Written problem: Rewrite the entries from the first line up to and including the line with "Choose OGG as", changing "printer info icon" to "printer status icon" and keeping everything else the same.
— begin —
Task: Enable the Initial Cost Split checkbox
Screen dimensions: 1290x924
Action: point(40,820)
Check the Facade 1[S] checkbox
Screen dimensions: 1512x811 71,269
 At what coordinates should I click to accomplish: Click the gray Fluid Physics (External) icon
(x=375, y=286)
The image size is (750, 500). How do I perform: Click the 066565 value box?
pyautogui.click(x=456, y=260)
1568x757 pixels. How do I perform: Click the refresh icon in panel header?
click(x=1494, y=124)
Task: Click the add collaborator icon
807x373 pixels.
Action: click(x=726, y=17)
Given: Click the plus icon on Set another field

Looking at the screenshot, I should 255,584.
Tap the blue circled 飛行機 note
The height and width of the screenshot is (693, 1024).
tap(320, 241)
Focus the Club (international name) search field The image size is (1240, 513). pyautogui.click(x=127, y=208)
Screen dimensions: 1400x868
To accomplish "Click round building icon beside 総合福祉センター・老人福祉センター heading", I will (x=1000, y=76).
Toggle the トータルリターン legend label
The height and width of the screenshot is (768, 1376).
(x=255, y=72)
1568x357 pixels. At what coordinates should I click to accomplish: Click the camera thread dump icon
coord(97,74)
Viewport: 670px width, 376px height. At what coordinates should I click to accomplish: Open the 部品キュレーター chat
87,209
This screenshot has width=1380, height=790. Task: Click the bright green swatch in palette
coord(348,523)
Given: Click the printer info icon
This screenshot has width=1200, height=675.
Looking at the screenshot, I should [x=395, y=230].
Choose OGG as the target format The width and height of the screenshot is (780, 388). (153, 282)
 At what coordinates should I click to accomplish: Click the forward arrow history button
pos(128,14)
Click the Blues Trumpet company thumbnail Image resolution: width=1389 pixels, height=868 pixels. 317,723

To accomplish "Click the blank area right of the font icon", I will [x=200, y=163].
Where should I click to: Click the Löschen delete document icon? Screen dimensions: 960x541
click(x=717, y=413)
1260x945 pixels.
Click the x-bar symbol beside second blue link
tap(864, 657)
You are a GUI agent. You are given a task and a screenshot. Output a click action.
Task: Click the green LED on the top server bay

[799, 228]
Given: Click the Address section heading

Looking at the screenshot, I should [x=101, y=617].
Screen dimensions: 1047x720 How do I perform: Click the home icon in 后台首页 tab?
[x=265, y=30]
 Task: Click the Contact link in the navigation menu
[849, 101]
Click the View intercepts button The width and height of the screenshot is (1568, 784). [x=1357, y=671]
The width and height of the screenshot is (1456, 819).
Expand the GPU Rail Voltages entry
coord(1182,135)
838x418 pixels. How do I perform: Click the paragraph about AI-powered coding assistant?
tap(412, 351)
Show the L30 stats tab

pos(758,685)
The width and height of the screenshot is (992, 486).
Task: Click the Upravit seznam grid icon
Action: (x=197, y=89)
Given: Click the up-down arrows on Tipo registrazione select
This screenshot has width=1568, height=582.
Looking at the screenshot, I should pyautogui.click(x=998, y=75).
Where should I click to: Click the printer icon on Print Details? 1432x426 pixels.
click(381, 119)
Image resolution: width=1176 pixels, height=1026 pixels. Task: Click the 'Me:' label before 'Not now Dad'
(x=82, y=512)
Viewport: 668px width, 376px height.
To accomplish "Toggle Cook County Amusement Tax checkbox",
— end —
Full answer:
Task: Enable the Initial Cost Split checkbox
Screen dimensions: 1290x924
Action: point(40,820)
Check the Facade 1[S] checkbox
Screen dimensions: 1512x811 71,269
 At what coordinates should I click to accomplish: Click the gray Fluid Physics (External) icon
(x=375, y=286)
The image size is (750, 500). How do I perform: Click the 066565 value box?
pyautogui.click(x=456, y=260)
1568x757 pixels. How do I perform: Click the refresh icon in panel header?
click(x=1494, y=124)
Task: Click the add collaborator icon
807x373 pixels.
Action: click(x=726, y=17)
Given: Click the plus icon on Set another field

Looking at the screenshot, I should 255,584.
Tap the blue circled 飛行機 note
The height and width of the screenshot is (693, 1024).
tap(320, 241)
Focus the Club (international name) search field The image size is (1240, 513). pyautogui.click(x=127, y=208)
Screen dimensions: 1400x868
To accomplish "Click round building icon beside 総合福祉センター・老人福祉センター heading", I will (x=1000, y=76).
Toggle the トータルリターン legend label
The height and width of the screenshot is (768, 1376).
(x=255, y=72)
1568x357 pixels. At what coordinates should I click to accomplish: Click the camera thread dump icon
coord(97,74)
Viewport: 670px width, 376px height. At what coordinates should I click to accomplish: Open the 部品キュレーター chat
87,209
This screenshot has width=1380, height=790. Task: Click the bright green swatch in palette
coord(348,523)
Given: Click the printer status icon
This screenshot has width=1200, height=675.
Looking at the screenshot, I should [x=395, y=230].
Choose OGG as the target format The width and height of the screenshot is (780, 388). (153, 282)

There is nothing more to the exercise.